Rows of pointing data
===

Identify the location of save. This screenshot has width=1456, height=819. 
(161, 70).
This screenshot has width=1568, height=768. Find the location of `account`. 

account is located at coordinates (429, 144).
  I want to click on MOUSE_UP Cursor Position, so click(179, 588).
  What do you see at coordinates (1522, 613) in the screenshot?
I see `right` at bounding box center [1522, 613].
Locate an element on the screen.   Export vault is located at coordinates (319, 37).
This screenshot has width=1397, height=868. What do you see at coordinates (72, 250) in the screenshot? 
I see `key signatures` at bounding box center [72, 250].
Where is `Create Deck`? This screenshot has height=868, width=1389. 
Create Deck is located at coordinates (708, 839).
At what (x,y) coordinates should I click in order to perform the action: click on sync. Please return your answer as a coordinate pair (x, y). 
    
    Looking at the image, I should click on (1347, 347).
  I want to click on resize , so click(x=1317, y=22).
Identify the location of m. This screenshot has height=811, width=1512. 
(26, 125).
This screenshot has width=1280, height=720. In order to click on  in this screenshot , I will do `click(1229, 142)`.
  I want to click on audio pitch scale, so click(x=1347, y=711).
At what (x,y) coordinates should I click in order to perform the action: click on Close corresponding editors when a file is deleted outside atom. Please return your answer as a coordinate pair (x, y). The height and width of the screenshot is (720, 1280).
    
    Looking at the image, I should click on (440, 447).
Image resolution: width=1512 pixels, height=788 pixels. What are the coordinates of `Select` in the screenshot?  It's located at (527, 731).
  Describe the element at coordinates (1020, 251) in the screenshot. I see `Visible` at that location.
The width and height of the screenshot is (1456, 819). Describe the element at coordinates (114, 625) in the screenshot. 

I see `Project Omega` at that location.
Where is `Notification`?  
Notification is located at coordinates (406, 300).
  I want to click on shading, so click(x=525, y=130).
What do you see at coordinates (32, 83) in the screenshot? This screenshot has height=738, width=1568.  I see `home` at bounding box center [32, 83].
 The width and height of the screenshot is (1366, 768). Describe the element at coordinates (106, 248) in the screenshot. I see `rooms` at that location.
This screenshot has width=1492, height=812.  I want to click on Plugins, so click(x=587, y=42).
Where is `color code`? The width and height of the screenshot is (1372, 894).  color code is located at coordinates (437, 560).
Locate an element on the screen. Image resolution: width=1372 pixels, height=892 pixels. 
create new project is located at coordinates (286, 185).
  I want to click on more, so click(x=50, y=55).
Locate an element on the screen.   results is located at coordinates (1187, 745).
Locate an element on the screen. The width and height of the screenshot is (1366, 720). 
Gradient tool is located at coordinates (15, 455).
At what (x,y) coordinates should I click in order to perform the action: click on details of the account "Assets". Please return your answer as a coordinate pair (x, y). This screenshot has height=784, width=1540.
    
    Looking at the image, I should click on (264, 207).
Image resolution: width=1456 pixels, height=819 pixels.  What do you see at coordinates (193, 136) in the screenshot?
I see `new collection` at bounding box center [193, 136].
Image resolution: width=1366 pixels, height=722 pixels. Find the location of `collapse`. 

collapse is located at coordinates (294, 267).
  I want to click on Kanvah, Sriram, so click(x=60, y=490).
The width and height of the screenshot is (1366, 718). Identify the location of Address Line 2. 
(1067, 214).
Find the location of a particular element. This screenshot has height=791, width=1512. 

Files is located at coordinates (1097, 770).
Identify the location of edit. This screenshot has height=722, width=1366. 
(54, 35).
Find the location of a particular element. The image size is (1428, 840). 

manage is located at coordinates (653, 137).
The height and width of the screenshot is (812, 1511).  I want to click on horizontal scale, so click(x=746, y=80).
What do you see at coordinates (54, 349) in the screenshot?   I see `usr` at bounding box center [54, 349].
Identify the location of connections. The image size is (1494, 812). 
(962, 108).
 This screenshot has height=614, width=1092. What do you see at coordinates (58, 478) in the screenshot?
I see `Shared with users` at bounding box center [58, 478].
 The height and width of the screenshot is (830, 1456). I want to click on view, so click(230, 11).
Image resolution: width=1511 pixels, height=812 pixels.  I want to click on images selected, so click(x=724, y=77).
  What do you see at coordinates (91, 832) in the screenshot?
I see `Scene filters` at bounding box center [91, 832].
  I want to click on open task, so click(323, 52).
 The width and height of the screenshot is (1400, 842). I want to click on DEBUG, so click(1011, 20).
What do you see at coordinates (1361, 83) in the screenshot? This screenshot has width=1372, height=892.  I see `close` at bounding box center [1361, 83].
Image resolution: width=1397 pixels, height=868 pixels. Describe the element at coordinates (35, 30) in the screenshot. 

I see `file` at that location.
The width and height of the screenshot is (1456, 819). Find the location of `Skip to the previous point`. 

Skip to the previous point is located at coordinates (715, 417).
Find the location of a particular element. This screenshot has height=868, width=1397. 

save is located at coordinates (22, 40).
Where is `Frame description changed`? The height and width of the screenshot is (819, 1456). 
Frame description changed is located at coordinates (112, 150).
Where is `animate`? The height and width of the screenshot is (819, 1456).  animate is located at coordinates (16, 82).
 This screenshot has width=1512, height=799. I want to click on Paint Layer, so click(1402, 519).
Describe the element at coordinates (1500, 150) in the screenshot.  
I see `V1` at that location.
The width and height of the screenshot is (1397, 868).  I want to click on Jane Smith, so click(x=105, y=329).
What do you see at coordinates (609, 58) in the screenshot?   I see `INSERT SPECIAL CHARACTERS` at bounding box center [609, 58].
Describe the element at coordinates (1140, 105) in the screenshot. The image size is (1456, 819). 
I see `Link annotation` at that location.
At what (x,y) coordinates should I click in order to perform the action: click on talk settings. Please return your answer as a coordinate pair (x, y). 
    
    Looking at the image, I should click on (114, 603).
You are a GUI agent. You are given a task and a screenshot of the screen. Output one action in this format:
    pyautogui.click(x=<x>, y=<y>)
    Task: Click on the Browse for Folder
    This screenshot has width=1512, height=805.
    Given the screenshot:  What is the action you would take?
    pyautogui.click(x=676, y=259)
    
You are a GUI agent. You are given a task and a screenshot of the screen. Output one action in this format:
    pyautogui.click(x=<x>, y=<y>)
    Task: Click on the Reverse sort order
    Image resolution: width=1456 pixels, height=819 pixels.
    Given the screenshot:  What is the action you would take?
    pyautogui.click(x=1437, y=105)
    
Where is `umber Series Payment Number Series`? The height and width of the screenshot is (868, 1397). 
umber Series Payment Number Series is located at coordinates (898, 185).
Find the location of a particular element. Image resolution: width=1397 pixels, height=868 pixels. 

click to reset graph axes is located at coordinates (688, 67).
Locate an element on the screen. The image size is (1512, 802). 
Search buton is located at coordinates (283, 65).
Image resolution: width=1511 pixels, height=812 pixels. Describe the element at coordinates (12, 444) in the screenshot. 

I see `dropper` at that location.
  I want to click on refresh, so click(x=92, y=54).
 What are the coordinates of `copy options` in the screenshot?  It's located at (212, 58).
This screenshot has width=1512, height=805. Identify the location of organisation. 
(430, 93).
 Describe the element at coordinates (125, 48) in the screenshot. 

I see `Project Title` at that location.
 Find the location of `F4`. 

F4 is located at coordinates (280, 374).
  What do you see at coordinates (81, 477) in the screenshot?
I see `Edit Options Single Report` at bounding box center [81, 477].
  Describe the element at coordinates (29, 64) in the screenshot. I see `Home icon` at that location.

===

▶ _Set exercise_
Output the material from its first line through the line containing "Create Deck is", copying each line exactly.

▶ _Reply_
Identify the location of save. This screenshot has width=1456, height=819. 
(161, 70).
This screenshot has width=1568, height=768. Find the location of `account`. 

account is located at coordinates (429, 144).
  I want to click on MOUSE_UP Cursor Position, so click(179, 588).
  What do you see at coordinates (1522, 613) in the screenshot?
I see `right` at bounding box center [1522, 613].
Locate an element on the screen.   Export vault is located at coordinates (319, 37).
This screenshot has width=1397, height=868. What do you see at coordinates (72, 250) in the screenshot? 
I see `key signatures` at bounding box center [72, 250].
Where is `Create Deck`? This screenshot has height=868, width=1389. 
Create Deck is located at coordinates (708, 839).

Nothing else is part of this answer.